:: Excerpted records
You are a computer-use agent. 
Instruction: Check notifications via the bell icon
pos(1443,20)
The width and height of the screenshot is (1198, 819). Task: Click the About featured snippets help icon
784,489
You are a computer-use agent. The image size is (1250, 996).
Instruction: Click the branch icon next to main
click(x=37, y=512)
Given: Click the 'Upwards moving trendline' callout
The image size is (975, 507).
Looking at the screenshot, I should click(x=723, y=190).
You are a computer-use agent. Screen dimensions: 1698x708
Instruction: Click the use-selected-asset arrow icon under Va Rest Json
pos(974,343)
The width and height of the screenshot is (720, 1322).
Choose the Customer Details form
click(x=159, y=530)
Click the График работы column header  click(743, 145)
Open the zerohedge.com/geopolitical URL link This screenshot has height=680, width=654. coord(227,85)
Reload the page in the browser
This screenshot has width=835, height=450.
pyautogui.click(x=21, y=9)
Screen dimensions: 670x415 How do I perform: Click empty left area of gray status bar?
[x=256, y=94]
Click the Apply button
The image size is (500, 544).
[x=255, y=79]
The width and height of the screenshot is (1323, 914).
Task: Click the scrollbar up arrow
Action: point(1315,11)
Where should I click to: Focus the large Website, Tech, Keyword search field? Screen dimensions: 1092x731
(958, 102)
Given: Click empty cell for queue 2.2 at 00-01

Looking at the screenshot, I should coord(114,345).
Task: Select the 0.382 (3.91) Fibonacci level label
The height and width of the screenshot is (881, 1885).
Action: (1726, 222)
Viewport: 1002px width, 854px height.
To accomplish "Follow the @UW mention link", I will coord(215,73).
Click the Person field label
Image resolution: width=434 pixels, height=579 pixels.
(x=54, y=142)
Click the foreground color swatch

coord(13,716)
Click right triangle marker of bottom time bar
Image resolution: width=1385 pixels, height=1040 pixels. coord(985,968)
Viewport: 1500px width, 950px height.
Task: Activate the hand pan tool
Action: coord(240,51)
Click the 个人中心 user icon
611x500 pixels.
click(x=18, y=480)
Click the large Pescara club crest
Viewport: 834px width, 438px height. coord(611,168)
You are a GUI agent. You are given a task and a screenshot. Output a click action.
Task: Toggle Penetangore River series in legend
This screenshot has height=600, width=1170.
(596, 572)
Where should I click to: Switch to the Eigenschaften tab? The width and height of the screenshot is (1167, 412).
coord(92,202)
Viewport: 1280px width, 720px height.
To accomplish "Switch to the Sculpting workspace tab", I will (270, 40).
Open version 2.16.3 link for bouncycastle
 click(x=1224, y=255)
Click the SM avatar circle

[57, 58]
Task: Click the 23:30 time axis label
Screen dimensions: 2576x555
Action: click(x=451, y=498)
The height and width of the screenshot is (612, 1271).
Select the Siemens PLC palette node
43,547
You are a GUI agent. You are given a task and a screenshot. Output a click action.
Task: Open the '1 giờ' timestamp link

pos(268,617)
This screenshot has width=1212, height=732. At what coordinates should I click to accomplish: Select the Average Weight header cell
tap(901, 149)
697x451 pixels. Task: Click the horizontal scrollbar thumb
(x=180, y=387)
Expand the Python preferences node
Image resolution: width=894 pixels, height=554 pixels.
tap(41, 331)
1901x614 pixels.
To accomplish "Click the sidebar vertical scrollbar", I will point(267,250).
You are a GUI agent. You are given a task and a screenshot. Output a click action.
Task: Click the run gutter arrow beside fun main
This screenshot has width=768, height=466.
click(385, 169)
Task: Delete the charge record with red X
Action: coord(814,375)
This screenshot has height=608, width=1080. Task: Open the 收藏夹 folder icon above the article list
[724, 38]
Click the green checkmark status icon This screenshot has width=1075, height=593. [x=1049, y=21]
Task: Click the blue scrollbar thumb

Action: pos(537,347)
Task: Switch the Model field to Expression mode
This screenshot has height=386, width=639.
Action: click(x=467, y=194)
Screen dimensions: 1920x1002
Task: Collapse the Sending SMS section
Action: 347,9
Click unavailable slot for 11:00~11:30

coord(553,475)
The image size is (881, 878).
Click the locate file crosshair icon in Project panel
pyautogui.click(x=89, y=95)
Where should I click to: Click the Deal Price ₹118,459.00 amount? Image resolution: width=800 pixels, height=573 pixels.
::::
Send back the lines of the records word for word, from the very first through the line containing "Open the zerohedge.com/geopolitical".

▸ **Answer to the exercise**:
You are a computer-use agent. 
Instruction: Check notifications via the bell icon
pos(1443,20)
The width and height of the screenshot is (1198, 819). Task: Click the About featured snippets help icon
784,489
You are a computer-use agent. The image size is (1250, 996).
Instruction: Click the branch icon next to main
click(x=37, y=512)
Given: Click the 'Upwards moving trendline' callout
The image size is (975, 507).
Looking at the screenshot, I should click(x=723, y=190).
You are a computer-use agent. Screen dimensions: 1698x708
Instruction: Click the use-selected-asset arrow icon under Va Rest Json
pos(974,343)
The width and height of the screenshot is (720, 1322).
Choose the Customer Details form
click(x=159, y=530)
Click the График работы column header  click(743, 145)
Open the zerohedge.com/geopolitical URL link This screenshot has height=680, width=654. coord(227,85)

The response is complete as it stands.